Als Quellen für die Biografie wertete Früh zahlreiche Dokumente in Archiven sowie die eigenen Werke Geraldinis aus, die er im Anschluss an die Biografie auch kurz skizziert. Es handelt sich dabei, wenn man von der schon genannten Vita Angeli Geraldini und der Obödienzansprache vor Innozenz VIII. (1486) absieht, vor allem um Dichtungen wie das auf hohem Niveau stehende Carmen bucolicum (1484), die zwei in Florenz verfassten Odenbücher an Piero Medici und Paul II. sowie die 37, Johanna von Aragón gewidmeten Oden (s. u.).
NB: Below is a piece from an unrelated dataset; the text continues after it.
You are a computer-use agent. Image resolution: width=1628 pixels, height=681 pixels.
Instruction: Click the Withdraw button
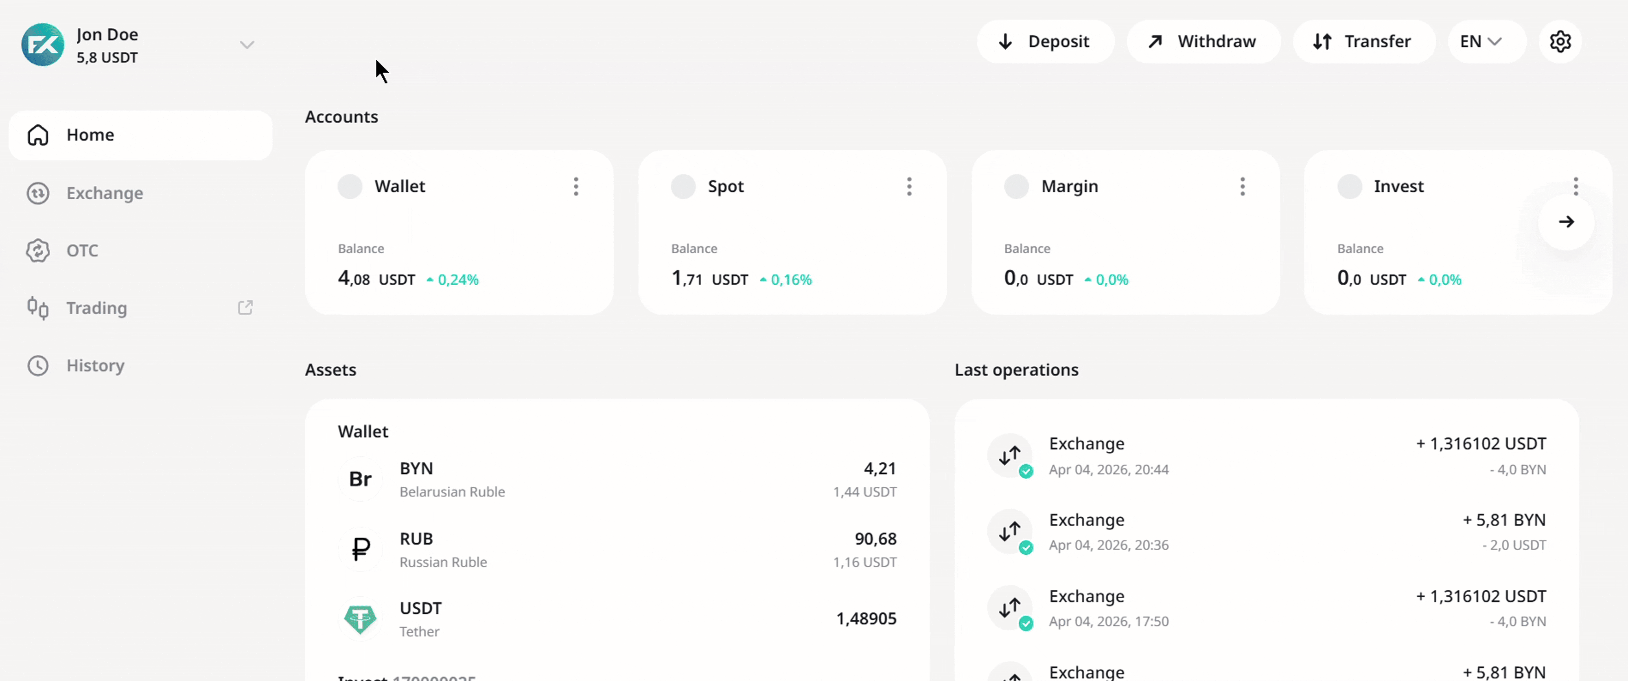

Einen Epodon liber widmete er Königin Isabel der Katholischen; dazu kommen noch verschiedene elegische Dichtungen; verloren sind unter anderem Verse auf Michele Verino sowie Geraldinis Fasti (christliche Dichtung in elegischen Distichen) und auch Prosawerke, etwa ein Corpus von Reden.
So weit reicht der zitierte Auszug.